I enjoy gobbling down caviar.   Don't you?   I'm not talking about the cheap crap that Lidl are currently peddling for £1.69!   For me, it's Beluga, always.  Little black balls of love, I call them, presented in a dark-blue tin with gold emboss all the way from Russia, usually costing around £2,500 per tin - a rare, decadent delicacy, as scintillating as sex. 

When I entered the larder this morning, I screamed "Quelle horreur" in anguish at the realisation that the caviar was all gone - not a pot anywhere in the house, and so none for breakfast.   What was I to do?


I grabbed a pair of binoculars and spied my neighbour's well-stocked fishing lake.  Lady Battenburg-Windsor-Rump-Python-Coningsby is her name, and I cannot be bothered socialising with her or even remembering her ridiculous penta-barrelled name, as she is merely cheap, nouveau riche trash.

Ten minutes later, if anybody had been looking, they might have seen me wearing this racy swimsuit beside her fishing lake with a net in my mouth.  

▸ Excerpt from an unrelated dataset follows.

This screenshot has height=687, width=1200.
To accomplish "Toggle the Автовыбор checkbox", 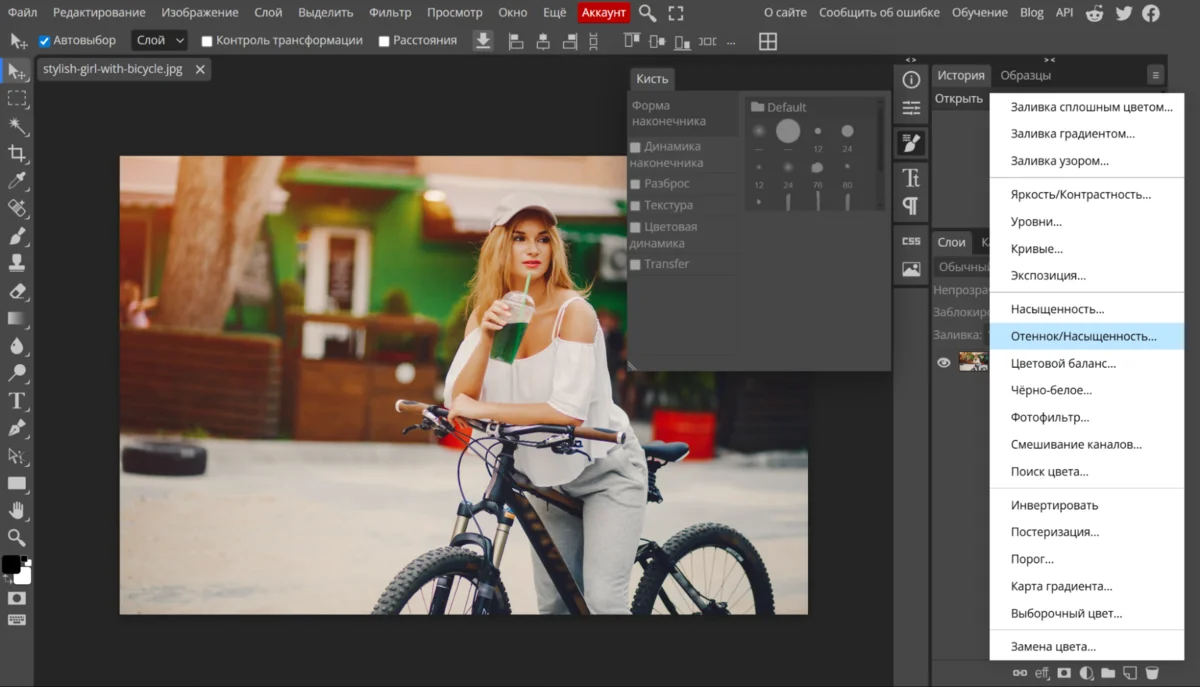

In the blink of an eye, I plunged into the freezing water and spotted a huge adult sturgeon fish lurking at the murky bottom.  The thing put up a lot of fight, but I snagged the fish in the net, climbed out of the lake, made a run for it, somersaulting over the hedge across my extensive grounds to the kitchens with the slippery fish in tow.

The picture below best describes what I did next, aided by a plastic drinking straw which I was momentarily able to allow to leave my glass of gin n tonic:


Fish preparation techniques from world renowned gastronome, Fanny Love: Removing caviar the simple way.  Just grab any old sturgeon fish from your neighbour's pond, shove a drinking straw up its orifice and suck for England!  You will soon be rewarded with caviar.


Whilst startled at the striking resemblance of the sturgeon fish to my maid, Belladonna (they both have the same bottom-feeder physical qualities), I sucked away with the drinking straw trying to extract some caviar from the damned thing.  All the fish did was wriggle around.

Alas, the whole plan backfired (quite literally) when the fish flicked its tail, gave me a look of utter disdain, and released its bowels all over my face.   




1 comment:

  1. My laquais of all work Carmen once made mock caviar using Tapioca/sago boiled in salted water and dyed black, it was a huge success.